Stories and photographs from visits to old alleyways and scenic landscapes

The Niagara on the Lake Effect

When visiting Niagara Falls, one must make Niagara on the Lake a side trip, which is only around 30-mins drive away. The small town is known for its wineries, the summer Shaw Festival – a series of theater productions and culinary excellence. The flower-filled, tree-lined old town features 19th-century buildings, mainly along Queen Street.

 

Where to stay:

There are a a number of bed and breakfast, inns and boutique hotels to choose from if you are planning to stay a night or two at this town. The Niagara on the Lake tourism website offers a good list that you can refer from.

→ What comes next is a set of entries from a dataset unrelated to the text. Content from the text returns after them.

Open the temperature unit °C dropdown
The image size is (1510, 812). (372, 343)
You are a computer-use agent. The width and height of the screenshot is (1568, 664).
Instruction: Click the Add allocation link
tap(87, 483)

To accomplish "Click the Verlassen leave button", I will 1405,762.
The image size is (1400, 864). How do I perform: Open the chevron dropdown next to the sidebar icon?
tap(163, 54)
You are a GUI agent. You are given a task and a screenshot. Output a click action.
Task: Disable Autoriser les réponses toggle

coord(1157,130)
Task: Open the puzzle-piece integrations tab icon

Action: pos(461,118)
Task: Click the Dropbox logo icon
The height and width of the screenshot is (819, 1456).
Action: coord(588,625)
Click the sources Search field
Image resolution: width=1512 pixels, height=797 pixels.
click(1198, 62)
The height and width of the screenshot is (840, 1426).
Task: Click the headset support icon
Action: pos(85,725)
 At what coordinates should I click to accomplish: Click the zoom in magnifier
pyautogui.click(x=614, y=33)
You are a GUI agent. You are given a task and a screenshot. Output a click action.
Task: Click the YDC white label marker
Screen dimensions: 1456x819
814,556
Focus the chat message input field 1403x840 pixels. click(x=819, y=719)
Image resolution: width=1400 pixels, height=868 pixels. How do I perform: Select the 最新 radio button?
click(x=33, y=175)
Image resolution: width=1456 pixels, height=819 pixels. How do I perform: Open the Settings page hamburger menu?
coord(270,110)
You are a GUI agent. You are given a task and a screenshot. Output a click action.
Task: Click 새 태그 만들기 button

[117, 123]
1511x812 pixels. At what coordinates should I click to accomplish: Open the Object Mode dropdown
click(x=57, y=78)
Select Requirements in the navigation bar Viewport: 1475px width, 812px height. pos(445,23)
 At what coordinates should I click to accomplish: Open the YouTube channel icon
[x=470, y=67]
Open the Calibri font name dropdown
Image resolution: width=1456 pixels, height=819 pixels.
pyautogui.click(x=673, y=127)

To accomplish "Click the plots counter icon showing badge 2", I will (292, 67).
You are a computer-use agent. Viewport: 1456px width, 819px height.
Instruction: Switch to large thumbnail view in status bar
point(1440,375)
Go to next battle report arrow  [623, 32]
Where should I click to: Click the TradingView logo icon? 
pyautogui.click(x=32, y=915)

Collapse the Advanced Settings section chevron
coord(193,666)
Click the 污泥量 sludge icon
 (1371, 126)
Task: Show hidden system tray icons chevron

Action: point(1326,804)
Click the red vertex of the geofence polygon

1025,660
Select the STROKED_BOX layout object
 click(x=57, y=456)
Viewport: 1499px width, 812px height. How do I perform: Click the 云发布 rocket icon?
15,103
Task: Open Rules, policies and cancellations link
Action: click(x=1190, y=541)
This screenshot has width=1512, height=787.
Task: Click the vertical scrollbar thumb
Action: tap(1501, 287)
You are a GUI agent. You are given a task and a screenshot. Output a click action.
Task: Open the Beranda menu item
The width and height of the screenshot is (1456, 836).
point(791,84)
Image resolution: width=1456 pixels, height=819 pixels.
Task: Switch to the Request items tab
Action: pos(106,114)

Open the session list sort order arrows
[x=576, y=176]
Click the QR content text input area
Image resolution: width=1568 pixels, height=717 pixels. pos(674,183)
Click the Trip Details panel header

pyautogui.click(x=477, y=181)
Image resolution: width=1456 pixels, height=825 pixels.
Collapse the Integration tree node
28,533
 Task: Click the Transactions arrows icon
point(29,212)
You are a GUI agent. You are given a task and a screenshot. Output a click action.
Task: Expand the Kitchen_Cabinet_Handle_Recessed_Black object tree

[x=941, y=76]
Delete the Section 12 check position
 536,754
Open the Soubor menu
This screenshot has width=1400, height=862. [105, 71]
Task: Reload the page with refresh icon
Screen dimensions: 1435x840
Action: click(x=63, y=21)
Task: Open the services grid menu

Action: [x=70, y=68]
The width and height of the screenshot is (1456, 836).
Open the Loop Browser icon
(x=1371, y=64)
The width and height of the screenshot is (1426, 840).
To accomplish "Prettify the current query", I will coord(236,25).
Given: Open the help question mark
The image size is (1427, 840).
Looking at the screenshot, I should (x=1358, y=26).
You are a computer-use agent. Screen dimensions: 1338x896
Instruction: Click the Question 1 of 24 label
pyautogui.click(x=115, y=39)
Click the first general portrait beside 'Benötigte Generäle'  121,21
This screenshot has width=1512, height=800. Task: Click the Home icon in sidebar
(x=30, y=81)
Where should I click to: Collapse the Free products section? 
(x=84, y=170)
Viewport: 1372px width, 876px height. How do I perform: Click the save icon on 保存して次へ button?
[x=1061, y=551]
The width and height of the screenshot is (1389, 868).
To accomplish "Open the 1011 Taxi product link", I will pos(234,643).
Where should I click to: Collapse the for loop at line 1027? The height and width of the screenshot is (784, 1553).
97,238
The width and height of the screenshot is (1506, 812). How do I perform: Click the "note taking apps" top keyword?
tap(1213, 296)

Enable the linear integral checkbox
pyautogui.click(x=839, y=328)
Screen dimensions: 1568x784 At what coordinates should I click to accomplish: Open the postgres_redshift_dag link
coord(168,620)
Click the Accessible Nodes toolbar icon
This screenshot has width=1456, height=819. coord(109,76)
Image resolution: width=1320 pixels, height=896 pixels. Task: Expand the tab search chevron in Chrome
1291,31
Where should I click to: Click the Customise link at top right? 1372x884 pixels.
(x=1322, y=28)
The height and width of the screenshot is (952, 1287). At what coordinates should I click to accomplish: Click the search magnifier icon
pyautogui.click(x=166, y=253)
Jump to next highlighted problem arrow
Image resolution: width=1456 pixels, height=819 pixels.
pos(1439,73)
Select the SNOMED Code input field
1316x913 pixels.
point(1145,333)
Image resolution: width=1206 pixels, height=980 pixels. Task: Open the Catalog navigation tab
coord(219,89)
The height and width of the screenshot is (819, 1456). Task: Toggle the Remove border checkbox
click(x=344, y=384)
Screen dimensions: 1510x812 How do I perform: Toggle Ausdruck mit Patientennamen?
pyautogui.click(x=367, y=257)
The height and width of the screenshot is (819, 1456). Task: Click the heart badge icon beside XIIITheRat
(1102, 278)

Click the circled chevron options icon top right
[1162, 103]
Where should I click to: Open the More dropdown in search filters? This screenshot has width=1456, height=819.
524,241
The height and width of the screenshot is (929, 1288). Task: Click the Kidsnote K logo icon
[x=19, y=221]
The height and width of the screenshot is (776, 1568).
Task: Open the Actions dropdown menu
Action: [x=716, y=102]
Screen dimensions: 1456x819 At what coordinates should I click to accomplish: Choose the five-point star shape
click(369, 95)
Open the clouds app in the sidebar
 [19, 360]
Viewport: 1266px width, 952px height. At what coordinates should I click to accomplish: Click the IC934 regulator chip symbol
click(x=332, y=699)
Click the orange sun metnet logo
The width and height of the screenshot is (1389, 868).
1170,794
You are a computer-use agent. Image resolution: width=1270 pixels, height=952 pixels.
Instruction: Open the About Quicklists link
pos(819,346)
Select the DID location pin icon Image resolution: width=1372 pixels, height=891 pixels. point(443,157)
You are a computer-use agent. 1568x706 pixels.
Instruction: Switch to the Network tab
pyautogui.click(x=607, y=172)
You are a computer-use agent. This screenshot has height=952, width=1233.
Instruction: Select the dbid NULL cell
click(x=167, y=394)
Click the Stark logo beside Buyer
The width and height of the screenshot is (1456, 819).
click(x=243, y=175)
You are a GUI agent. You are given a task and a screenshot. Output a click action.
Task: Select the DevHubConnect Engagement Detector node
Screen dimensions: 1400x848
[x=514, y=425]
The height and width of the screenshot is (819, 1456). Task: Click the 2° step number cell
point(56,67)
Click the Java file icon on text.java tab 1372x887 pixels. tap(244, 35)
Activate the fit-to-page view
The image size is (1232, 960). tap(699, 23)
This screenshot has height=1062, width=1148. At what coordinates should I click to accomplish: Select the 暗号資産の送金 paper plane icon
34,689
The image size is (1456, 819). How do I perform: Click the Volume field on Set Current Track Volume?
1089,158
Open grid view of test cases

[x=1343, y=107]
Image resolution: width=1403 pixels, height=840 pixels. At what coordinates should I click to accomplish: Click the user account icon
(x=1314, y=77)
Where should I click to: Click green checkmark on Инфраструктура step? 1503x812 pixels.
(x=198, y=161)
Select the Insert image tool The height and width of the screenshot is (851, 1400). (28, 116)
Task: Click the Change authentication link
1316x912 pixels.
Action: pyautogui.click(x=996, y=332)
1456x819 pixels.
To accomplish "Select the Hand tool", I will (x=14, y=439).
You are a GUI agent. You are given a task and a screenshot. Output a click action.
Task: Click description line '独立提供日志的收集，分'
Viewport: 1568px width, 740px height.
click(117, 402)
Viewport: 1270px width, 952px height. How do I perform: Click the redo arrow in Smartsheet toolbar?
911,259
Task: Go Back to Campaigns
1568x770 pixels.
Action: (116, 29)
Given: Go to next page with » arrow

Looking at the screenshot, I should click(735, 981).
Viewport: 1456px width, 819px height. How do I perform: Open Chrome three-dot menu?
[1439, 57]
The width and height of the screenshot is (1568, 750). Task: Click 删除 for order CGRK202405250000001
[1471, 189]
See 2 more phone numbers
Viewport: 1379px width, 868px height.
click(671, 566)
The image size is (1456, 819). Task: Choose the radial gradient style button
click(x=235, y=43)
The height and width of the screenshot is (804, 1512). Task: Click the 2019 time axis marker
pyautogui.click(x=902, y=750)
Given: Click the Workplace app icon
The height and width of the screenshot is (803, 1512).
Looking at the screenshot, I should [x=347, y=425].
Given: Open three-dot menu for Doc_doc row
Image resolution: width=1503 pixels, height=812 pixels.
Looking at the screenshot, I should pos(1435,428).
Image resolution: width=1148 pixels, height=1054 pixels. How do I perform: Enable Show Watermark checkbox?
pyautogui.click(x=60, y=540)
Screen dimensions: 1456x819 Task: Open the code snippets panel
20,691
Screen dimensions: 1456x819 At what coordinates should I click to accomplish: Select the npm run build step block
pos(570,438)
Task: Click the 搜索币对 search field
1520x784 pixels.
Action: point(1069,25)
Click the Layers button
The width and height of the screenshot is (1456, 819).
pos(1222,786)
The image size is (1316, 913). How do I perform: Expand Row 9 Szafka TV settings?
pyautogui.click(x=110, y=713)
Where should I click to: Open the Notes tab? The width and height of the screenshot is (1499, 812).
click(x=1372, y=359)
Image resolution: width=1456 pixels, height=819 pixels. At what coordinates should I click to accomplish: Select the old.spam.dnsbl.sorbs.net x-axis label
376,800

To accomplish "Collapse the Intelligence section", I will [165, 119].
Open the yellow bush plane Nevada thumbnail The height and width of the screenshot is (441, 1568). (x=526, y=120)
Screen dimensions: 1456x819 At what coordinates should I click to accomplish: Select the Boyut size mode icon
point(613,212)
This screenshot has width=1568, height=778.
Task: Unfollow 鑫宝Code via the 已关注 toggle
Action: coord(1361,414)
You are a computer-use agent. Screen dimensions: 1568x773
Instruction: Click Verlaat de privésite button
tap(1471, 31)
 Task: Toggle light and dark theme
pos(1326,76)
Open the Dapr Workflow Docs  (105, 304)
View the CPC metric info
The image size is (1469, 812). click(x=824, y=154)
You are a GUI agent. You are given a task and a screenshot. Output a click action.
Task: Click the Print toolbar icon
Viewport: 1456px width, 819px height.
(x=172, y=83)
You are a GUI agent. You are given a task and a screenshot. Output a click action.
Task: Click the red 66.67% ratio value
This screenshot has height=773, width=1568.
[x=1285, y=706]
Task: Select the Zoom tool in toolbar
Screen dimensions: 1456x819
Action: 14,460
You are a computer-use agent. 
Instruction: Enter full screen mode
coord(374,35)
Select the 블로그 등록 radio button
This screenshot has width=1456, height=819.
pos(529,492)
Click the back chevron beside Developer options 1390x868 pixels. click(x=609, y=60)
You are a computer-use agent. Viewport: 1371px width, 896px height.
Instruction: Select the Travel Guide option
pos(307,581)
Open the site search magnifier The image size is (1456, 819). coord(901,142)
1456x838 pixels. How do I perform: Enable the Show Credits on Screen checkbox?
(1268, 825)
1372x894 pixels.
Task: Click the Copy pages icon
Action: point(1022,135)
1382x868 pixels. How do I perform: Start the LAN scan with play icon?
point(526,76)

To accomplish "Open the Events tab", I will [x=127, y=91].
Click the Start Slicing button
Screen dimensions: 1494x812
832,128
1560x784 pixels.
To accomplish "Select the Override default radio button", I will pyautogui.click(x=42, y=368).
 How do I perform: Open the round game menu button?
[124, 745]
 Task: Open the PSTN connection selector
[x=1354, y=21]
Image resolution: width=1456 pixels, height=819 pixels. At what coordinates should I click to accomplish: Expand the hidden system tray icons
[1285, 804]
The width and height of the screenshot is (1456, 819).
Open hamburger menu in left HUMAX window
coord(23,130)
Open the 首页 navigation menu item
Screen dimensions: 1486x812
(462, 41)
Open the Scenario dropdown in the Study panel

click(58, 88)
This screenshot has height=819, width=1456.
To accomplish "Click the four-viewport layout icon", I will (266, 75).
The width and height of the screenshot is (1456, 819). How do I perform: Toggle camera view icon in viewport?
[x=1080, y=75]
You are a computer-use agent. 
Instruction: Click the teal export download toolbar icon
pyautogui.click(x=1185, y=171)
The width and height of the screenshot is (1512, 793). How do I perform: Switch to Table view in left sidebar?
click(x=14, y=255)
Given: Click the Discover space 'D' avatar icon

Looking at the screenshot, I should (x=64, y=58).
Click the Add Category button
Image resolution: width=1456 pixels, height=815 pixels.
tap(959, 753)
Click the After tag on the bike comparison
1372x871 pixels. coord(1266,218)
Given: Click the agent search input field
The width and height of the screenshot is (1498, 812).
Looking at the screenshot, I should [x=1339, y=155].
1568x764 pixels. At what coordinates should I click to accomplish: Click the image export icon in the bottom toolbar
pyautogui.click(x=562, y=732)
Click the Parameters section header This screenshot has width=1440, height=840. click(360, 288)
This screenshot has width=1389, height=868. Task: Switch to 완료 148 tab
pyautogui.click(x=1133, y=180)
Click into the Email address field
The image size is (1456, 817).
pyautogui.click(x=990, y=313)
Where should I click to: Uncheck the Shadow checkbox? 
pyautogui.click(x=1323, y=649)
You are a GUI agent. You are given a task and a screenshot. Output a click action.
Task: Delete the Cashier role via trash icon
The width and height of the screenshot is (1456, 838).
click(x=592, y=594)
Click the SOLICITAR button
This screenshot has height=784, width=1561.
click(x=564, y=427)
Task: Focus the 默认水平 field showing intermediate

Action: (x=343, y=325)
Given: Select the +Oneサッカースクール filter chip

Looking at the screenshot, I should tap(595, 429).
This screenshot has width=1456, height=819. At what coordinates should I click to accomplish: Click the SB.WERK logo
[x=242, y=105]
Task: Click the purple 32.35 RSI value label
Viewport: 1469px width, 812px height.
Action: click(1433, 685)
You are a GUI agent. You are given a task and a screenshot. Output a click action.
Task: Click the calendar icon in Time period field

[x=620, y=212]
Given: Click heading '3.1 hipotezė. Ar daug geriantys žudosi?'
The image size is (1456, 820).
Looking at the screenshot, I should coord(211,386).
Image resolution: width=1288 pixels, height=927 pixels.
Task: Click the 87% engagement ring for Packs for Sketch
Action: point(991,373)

If you want to splurge and be at the heart of this charming town, i would recommend to stay at Prince of Wales Hotel which is considered a vintage hotel. It is the most prominent structure along the historic district due to its elegant architecture with corner stones that date back to 1864 which can still be seen today. The hotel was restored and reopened in 1999 to incorporate Victorian charm to its style.

 

View of Prince of Wales Hotel

To check the availability and make a reservation, visit their website.

 

Restaurants and gift shops along Queen Street

The Queen Street is made for walking, with its boutique shops, restaurants and stunning vistas – every corner is bursting with trees and beautiful flowers and decorated with charming architectural design – this collection is considered as one of Canada’s best preserved old structures.

 

Parking on Queen Street – there are free and metered parking available along the streets and there are a few parking lots. Check out notl.org for parking information – fees and time limits. I went during morning and i didn’t have any issue finding a parking space.